▶ [DATASET EXTRACT]:
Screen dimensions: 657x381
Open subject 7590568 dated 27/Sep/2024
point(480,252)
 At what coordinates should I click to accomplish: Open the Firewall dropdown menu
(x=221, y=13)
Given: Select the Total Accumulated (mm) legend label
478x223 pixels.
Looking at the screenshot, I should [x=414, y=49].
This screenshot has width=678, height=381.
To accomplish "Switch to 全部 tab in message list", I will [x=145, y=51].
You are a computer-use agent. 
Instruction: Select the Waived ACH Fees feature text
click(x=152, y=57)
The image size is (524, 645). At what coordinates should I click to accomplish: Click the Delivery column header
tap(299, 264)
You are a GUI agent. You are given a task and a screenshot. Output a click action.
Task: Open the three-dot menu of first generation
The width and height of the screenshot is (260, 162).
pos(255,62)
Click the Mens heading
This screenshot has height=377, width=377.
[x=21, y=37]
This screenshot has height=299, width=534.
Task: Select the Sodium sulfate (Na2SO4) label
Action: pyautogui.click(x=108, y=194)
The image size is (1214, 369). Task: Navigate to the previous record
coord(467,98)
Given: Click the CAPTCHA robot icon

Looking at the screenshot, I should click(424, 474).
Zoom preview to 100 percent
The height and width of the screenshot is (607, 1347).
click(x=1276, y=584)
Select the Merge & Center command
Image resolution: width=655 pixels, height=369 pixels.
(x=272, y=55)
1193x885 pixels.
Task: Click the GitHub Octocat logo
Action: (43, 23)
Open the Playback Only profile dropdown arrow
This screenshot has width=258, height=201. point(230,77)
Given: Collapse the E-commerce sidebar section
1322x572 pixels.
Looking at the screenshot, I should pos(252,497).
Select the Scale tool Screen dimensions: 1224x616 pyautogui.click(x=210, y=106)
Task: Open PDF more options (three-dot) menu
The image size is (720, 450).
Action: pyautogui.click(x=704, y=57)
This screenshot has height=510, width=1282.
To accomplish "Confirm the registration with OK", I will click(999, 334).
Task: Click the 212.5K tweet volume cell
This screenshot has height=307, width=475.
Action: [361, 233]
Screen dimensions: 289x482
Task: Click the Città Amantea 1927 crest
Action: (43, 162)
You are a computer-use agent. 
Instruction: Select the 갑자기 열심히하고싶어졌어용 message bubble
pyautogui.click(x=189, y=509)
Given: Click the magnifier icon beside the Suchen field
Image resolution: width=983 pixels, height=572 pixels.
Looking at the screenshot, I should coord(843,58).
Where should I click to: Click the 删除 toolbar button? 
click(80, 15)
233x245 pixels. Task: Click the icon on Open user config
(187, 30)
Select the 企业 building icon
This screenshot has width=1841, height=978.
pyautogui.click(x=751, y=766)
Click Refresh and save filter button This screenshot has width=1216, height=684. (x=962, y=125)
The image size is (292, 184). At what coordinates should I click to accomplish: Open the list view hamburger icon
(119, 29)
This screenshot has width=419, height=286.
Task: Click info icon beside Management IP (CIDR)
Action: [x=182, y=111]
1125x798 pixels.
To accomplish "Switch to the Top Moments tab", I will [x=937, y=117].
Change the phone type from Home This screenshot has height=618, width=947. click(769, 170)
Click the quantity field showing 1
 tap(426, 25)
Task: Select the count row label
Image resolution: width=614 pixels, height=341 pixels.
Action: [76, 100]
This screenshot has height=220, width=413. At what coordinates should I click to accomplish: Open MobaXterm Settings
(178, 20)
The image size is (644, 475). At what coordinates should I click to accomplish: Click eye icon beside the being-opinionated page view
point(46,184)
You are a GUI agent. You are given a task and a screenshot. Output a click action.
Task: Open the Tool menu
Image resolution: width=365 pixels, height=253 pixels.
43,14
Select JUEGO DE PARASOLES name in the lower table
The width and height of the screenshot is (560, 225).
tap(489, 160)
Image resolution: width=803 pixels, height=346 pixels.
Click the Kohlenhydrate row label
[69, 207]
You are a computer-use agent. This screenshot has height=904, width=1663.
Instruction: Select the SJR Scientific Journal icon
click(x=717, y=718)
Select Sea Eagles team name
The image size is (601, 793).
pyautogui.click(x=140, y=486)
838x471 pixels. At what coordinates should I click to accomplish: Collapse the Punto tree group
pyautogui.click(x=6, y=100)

▶ [TASK DETAILS]: Rewrite the entries from the line containing "Change the phone" through the end of the entries, inclusive, keeping every request as it is. Scale each coordinate in the answers by 2.05 and round it to a whole number, with halves rounded up.

▶ [RESPONSE]:
Change the phone type from Home This screenshot has height=618, width=947. click(1576, 349)
Click the quantity field showing 1
 tap(873, 51)
Task: Select the count row label
Image resolution: width=614 pixels, height=341 pixels.
Action: [156, 205]
This screenshot has height=220, width=413. At what coordinates should I click to accomplish: Open MobaXterm Settings
(365, 41)
The image size is (644, 475). At what coordinates should I click to accomplish: Click eye icon beside the being-opinionated page view
point(94,377)
You are a GUI agent. You are given a task and a screenshot. Output a click action.
Task: Open the Tool menu
Image resolution: width=365 pixels, height=253 pixels.
88,29
Select JUEGO DE PARASOLES name in the lower table
The width and height of the screenshot is (560, 225).
tap(1002, 328)
Image resolution: width=803 pixels, height=346 pixels.
Click the Kohlenhydrate row label
[141, 424]
You are a computer-use agent. This screenshot has height=904, width=1663.
Instruction: Select the SJR Scientific Journal icon
click(x=1470, y=1472)
Select Sea Eagles team name
The image size is (601, 793).
pyautogui.click(x=287, y=996)
838x471 pixels. At what coordinates should I click to accomplish: Collapse the Punto tree group
pyautogui.click(x=12, y=205)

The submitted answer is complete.